El Cid: “Los infantes de Carrión me parecen unos sinvergüenzas”

La obra de El Cantar del Mío Cid es una de las obras más importantes de la literatura castellana. Rodrigo de Vivar, más conocido como El Cid Campeador, es el héroe nacional más famoso de la Reconquista en la lucha contra los musulmanes invasores. Pero, ¿qué sabemos realmente del Cid?, sabemos, que lo desterraron, las batallas que ganó y perdió, las conquistas, etc. Pero hoy queremos ir más allá y conocer su lado más personal.

¿Te consideras un héroe nacional? 

Sinceramente no. Creo que he hecho mucho para el pueblo, pero era lo que me tocaba. Yo me considero un caballero y como caballero tengo que hacer lo posible para ayudar y batallar para el pueblo.

Cuando te dieron la noticia de que te iban a desterrar por un supuesto robo, ¿Cómo te sentiste? ¿Qué fue lo que más te dolió?

Al principio fue un poco chocante porque no tenían pruebas de que había robado y como tu has dicho me desterraron por un supuesto robo. Entonces me sentí muy mal, porque tenía que dejar el pueblo y lo que más me dolió fue despedirme de mi familia, mi mujer Jimena y mis dos hijas, doña Elvira y doña Sol.

¿Cuándo falleció tu padre, cómo te afectó?

Cuando falleció mi padre, yo tan sólo tenía 15 años, entonces me afectó bastante. Pero solo tuvo que pasar un tiempo para que lo superara. Y obviamente que a veces me acuerdo de él y me acuerdo de todos los momentos que viví con él. Después del fallecimiento de mi padre me fui a vivir a la corte, junto a Sancho II al que serví una vez fue proclamado rey.

¿Qué estudios tienes?

Principalmente iba a estudiar letras y leyes. Empecé el curso, pero después me di cuenta de que los estudios no estaban hechos para mi y lo dejé. Finalmente me dediqué a prepararme para la guerra  y saber cómo luchar contra otros. 

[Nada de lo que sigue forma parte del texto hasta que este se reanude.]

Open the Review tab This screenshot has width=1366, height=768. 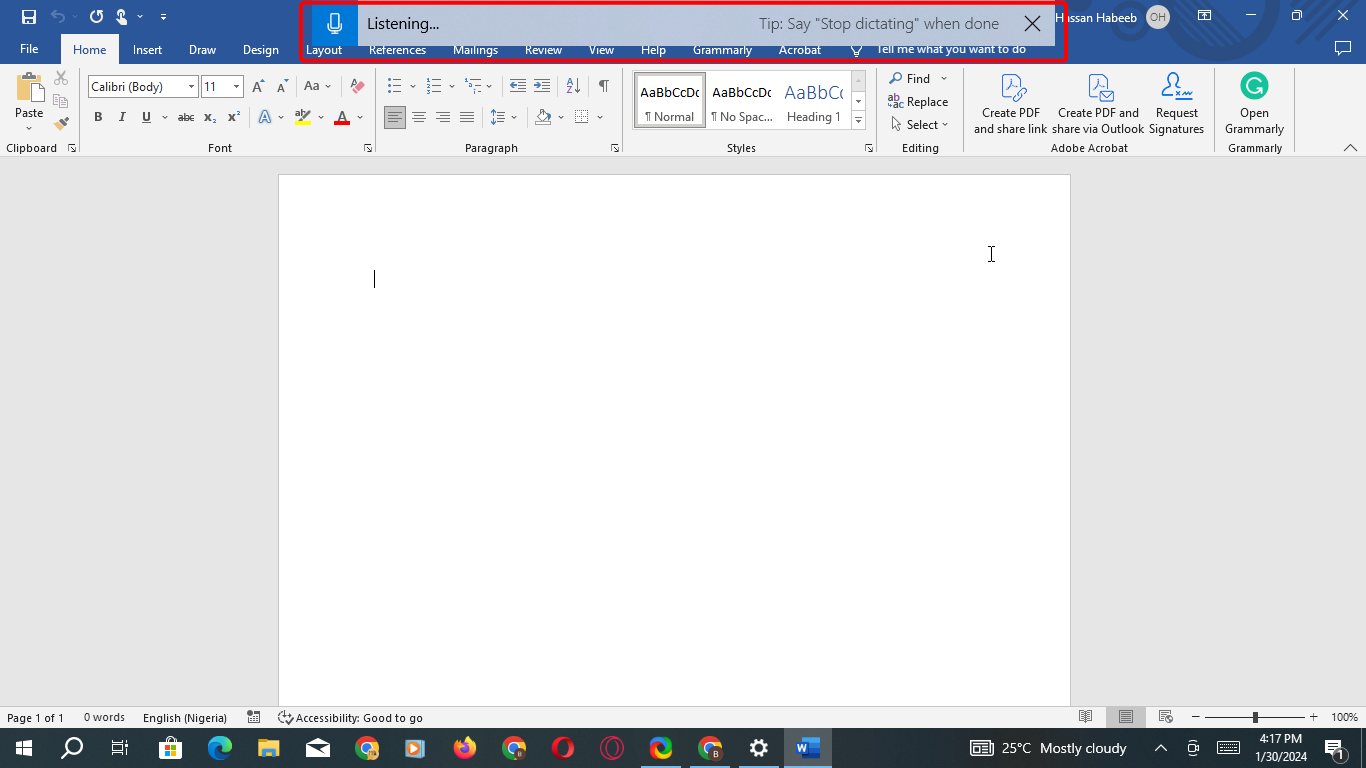[543, 49]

Cuando estabas solo, ¿pensabas en tu familia?

La verdad es que había pocos momentos en los que pudiera pensar en mi familia ya que estaba la mayoría del tiempo ocupado. Pero sí que es verdad que siempre antes de dormir pensaba en mi familia, en cómo estarían, si estaban tristes porque yo no estuviera y yo también me ponía un poco triste porque no estaba yo allí para protegerlas.

¿Qué opinas de los infantes de Carrión? 

Los infantes de Carrión me parecen unos sinvergüenzas, lo que les hicieron a mis hijas no se lo voy a perdonar nunca. Las ataron a un árbol en medio del bosque desnudas y las pegaron, como si fueran animales. Por suerte mis hijas pudieron encontrar a unos maridos maravillosos, mis actuales yernos, los infantes de Navarra y de Aragón.